TASK TO COMPLETE
Repeat verbatim each line from the line with "This screenshot has height=622, width=1372." to the end of the entries. Pictures do not belong in the copy.

Collected data
§
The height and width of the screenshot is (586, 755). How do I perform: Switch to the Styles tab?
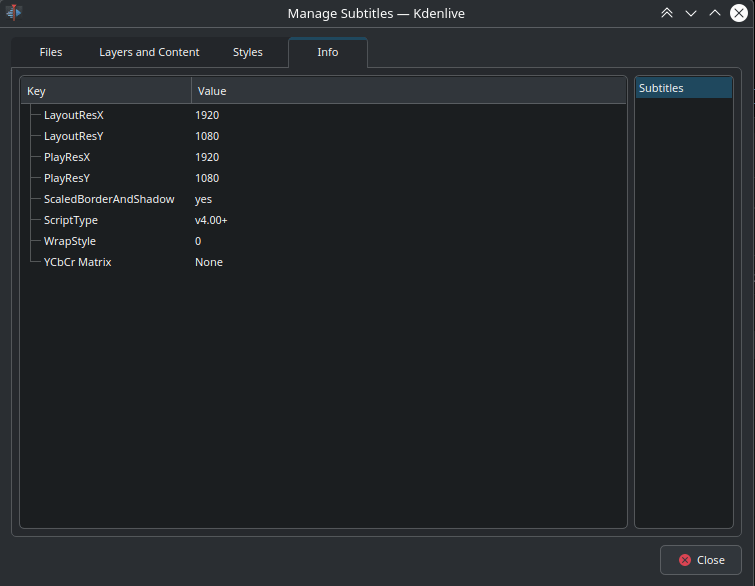coord(248,52)
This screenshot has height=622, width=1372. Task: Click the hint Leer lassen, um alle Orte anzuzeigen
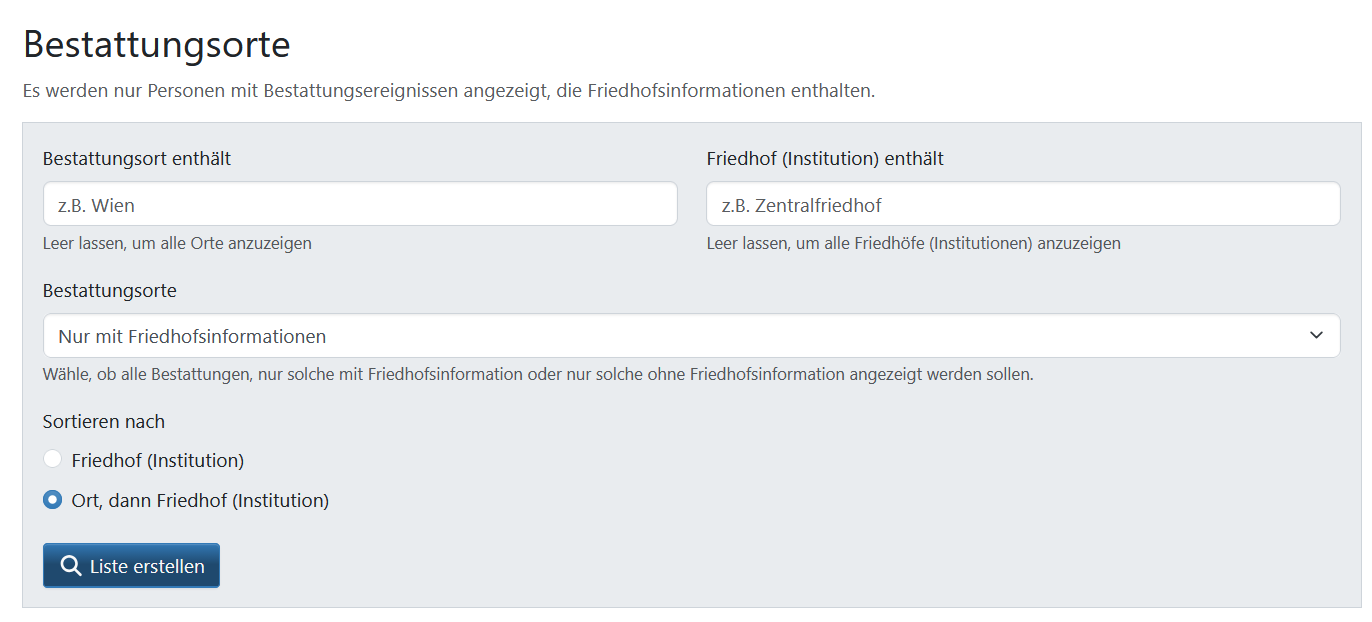[176, 243]
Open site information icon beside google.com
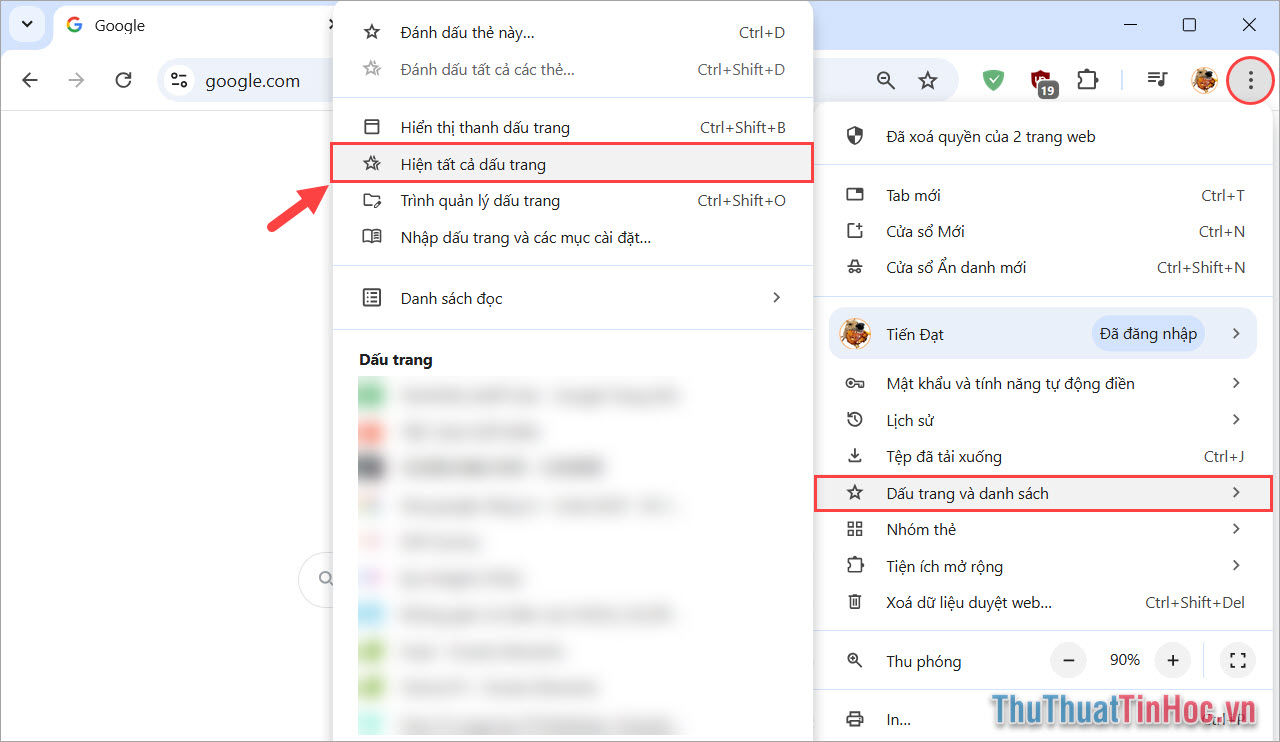This screenshot has width=1280, height=742. click(x=179, y=81)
§
WRITTEN SOLUTION
This screenshot has height=622, width=1372. Task: Click the hint Leer lassen, um alle Orte anzuzeigen
[176, 243]
Open site information icon beside google.com
This screenshot has width=1280, height=742. click(x=179, y=81)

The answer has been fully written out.